> **Verilen görev 1**
Karar metnine göre şu soruları cevaplayın:
(a) Bölge Adliye Mahkemesi kararının sayısı nedir?
(b) Bölge Adliye Mahkemesi kararını kim temyiz etmiştir?
(c) Davacı erkek, ortak çocukların her biri için aylık ne kadar tedbir ve iştirak nafakası talep etmiştir?

> **Metin**
──────────

Logo

2. Hukuk Dairesi2023/1116 E. 2023/3988 K.

Yapay Zeka Özeti

Uyuşmazlık: Taraflar arasında evlilik birliğinin temelden sarsılıp sarsılmadığı, sarsıldıysa kusurun kimde olduğu, çocuklar için velayet ve nafaka miktarının tespiti, kadın lehine yoksulluk nafakası ve tazminat taleplerinin feragat nedeniyle reddinin yerinde olup olmadığı hususlarında uyuşmazlık bulunmaktadır.

Gerekçe ve Sonuç: Yerel mahkeme kararında usul ve esasa ilişkin bir aykırılık bulunmadığı, delillerin değerlendirilmesinde ve hukukun uygulanmasında hata yapılmadığı, nafaka miktarının ve feragat nedeniyle tazminat taleplerinin reddinin hakkaniyete uygun olduğu gözetilerek istinaf mahkemesi kararının onanmasına karar verilmiştir.

Karar Metni

"İçtihat Metni"

MAHKEMESİ : Gaziantep Bölge Adliye Mahkemesi 2. Hukuk Dairesi

SAYISI : 2022/434 E., 2022/2693 K.

KARAR : Esastan ret

İLK DERECE MAHKEMESİ : ... 3. Aile Mahkemesi

SAYISI : 2020/634 E., 2021/787 K.

Taraflar arasındaki boşanma davalarından dolayı yapılan yargılama sonunda İlk Derece Mahkemesince erkeğin davasının kabulü ile tarafların boşanmalarına karar verilmiştir.

Kararın davalı kadın tarafından istinaf edilmesi üzerine, Bölge Adliye Mahkemesince başvurunun esastan reddine karar verilmiştir.

Bölge Adliye Mahkemesi kararı davalı kadın vekili tarafından temyiz edilmekle; kesinlik, süre, temyiz şartı ve diğer usul eksiklikleri yönünden yapılan ön inceleme sonucunda, temyiz dilekçesinin kabulüne karar verildikten ve Tetkik Hâkimi tarafından hazırlanan rapor dinlendikten sonra dosyadaki belgeler incelenip gereği düşünüldü:

I. DAVA

Davacı erkek vekili dava dilekçesinde; davalının ailesinin evliliği hiç bir şekilde kabullenmediğini, aralarında mezhep sorunu olduğunu, evliliğin ilk zamanlarda davalı eşi tarafından her ne kadar bu sorun olmamış ise de daha sonra davalının ailesinin etkisinde kalarak evde sorunlar çıkardığını, davalının şahsına yönelik olarak onur ve haysiyetini zedeleyici söylemlerde bulunduğunu iddia ederek evlilik birliğinin temelinden sarsılması nedeni ile boşanmalarına karar verilmesini ortak çocukların velâyetlerinin kendisine verilmesini, ortak çocuklar için ayrı ayrı aylık 500,00 TL tedbir ve iştirak nafakasına hükmedilmesini, 50.000,00 TL manevî tazminata karar verilmesini dava ve talep etmiştir.

──────────

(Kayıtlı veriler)
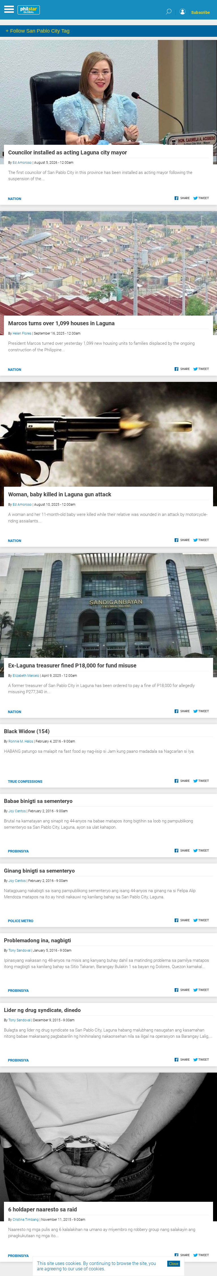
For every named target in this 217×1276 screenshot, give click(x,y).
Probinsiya (18, 851)
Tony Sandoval (19, 950)
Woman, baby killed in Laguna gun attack (59, 494)
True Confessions (25, 781)
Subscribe (200, 12)
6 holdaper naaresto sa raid (42, 1209)
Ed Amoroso (22, 163)
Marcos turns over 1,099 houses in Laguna (61, 323)
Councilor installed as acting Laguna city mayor (67, 152)
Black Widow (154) (27, 731)
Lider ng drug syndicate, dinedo (42, 1010)
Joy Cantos (17, 811)
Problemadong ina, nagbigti (37, 940)
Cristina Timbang (26, 1220)
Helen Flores (22, 333)
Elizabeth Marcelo (26, 676)
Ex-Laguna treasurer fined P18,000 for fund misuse (72, 665)
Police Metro (20, 921)
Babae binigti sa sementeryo (38, 801)
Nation (14, 199)
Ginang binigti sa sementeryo (39, 870)
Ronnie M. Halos (20, 741)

──────────

> **Verilen görev 2**
Kayıtlarda "Joy Cantos (17, 811)" bulunan satırdan başlayıp kayıtların sonuna kadar uzanan satırları, her satır için bir dize olacak biçimde JSON listesi olarak verin; boş satırları almayın.

> **Tamamlanmış cevap 1**
(a) 2022/434 E., 2022/2693 K.
(b) Davalı kadın vekili.
(c) 500,00 TL.

> **Tamamlanmış cevap 2**
[
  "Joy Cantos (17, 811)",
  "Problemadong ina, nagbigti (37, 940)",
  "Cristina Timbang (26, 1220)",
  "Helen Flores (22, 333)",
  "Elizabeth Marcelo (26, 676)",
  "Ex-Laguna treasurer fined P18,000 for fund misuse (72, 665)",
  "Police Metro (20, 921)",
  "Babae binigti sa sementeryo (38, 801)",
  "Nation (14, 199)",
  "Ginang binigti sa sementeryo (39, 870)",
  "Ronnie M. Halos (20, 741)"
]